Once a solution is found, or new data/insights are generated through this process, the LLM can be trained on this. So in theory you can just keep going like this forever.
Secondly. This is as close to agency you can build inside a machine.
Practically speaking, hardware is a limit. But that can scale up with time.
So we are already looking at some kind of runaway intelligence even if not sentient.
Yeah, the latest models are really good. For implementing leetcode-type solutions, Claude Opus is smarter than essentially all engineers I've ever worked with and smarter than me as well. The one area where I beat it hands-down is technical decision-making; it sucks at architecture, maintainability, performance and scalability.

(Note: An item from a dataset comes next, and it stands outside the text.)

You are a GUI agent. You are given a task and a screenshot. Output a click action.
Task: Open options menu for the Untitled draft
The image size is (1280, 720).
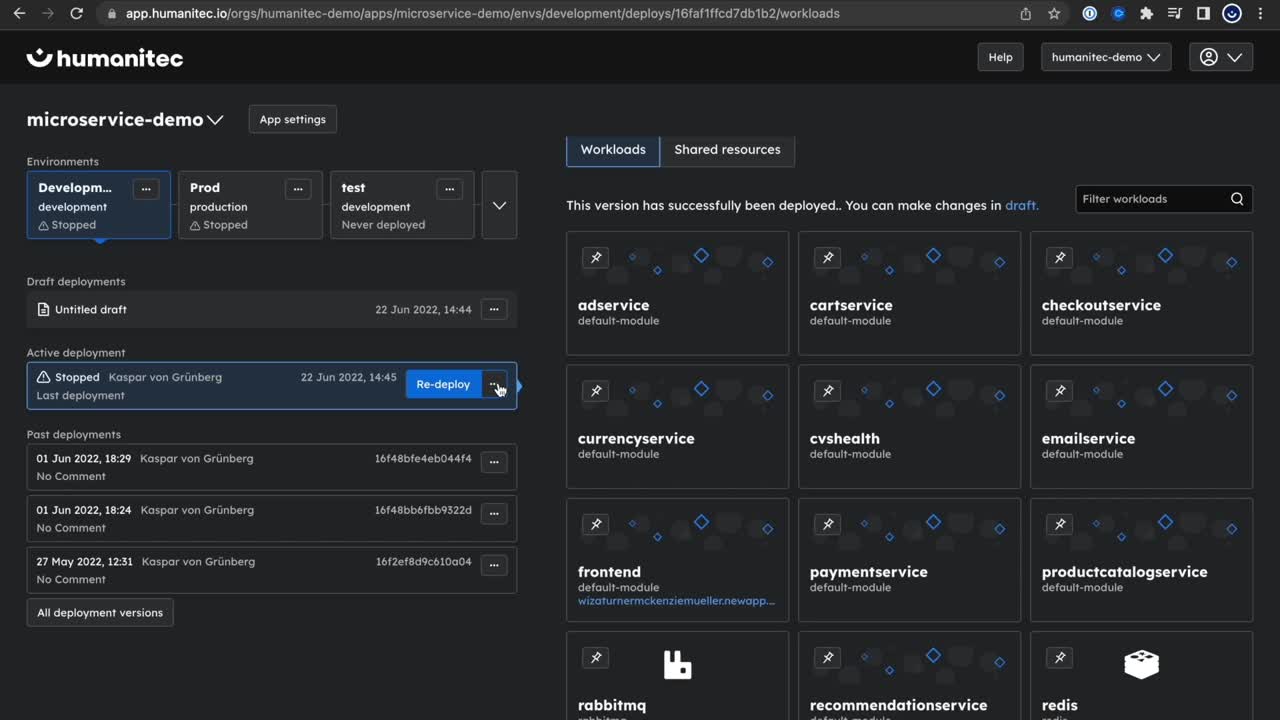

Agency seems to correlate with the ability to make good decisions. It's kind of surprising how much agency is required to make good technical decisions. It's not even about business domain knowledge; a lot of agency is needed even in a pure tech context.

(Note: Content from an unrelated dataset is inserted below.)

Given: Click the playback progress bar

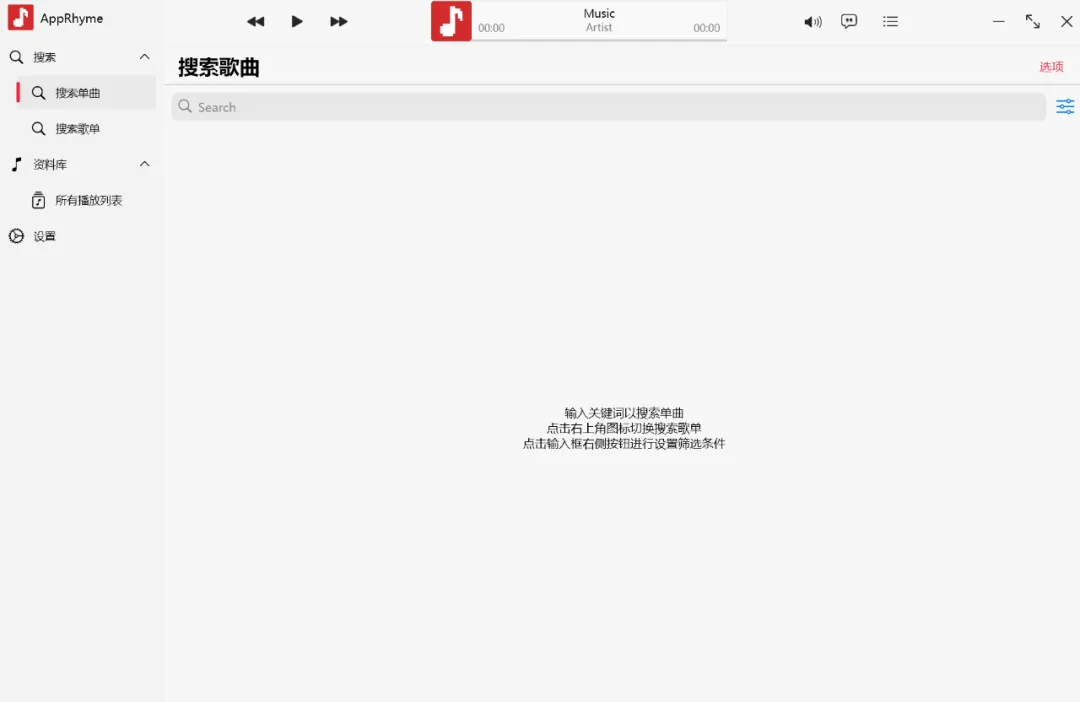Looking at the screenshot, I should pyautogui.click(x=599, y=40).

It could get really smart but I'm confident in my thesis that surplus intelligence beyond a certain level doesn't yield any real economic benefits.

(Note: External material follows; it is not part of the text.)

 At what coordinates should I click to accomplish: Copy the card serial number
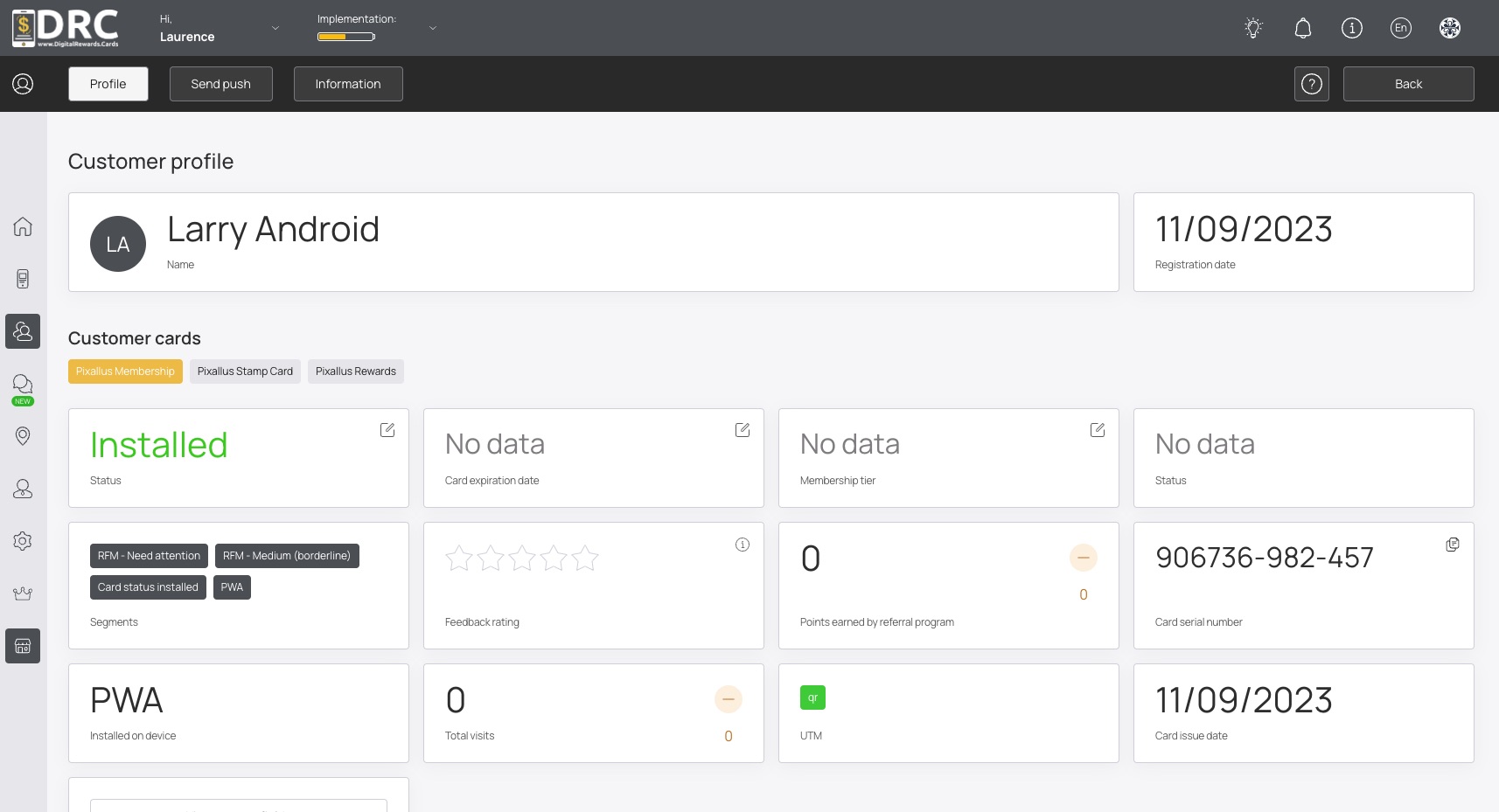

At scale, I can see a benefit in terms of being able to process large amounts of data intelligently to gain a competitive advantage in terms of accruing nominal gains but I think that as long as AI is pursuing dollars, those gains won't translate to real value to the people who control the AI. At best, will translate to more political control; but with added risks and threats too. I suspect it will look more like controlled decline with a small number of entities getting an increasingly large slice of a rapidly shrinking pie.
I think AI may just figure out really complex ways to legally steal people's money. It will probably look all legit on the surface, it will look like the majority of people are just freakishly unlucky and a tiny number of elites are just extremely lucky... But it will be AI behind the scenes orchestrating seemingly random events; choosing who gets lucky and who doesn't.
Might end up literally like a game of monopoly. One player could dominate the game and start receiving all the money but, if you look at the big picture, none of the players are doing anything economically useful; just sitting around a board and moving pieces of paper amongst each other.
It's like the industrial revolution. Many kings and emperors did not like the idea of industrialization because they were already living a luxurious life and understood that it would not benefit them and would only create risks and problems for them personally. They could already afford as many human servants than they needed, what was the point of replacing them with machines to provide the same service they already received? It would give their servants more free time? To an emperor, that would have sounded more like a problem than a solution. It's a bit like that with AI. The people who control AI won't benefit from it beyond what they already have. If it doesn't serve a social cause then it serves nobody.
The Gemma models are tiny, not really comparable to DeepSeek Pro, Kimi or GLM. But the broader point stands.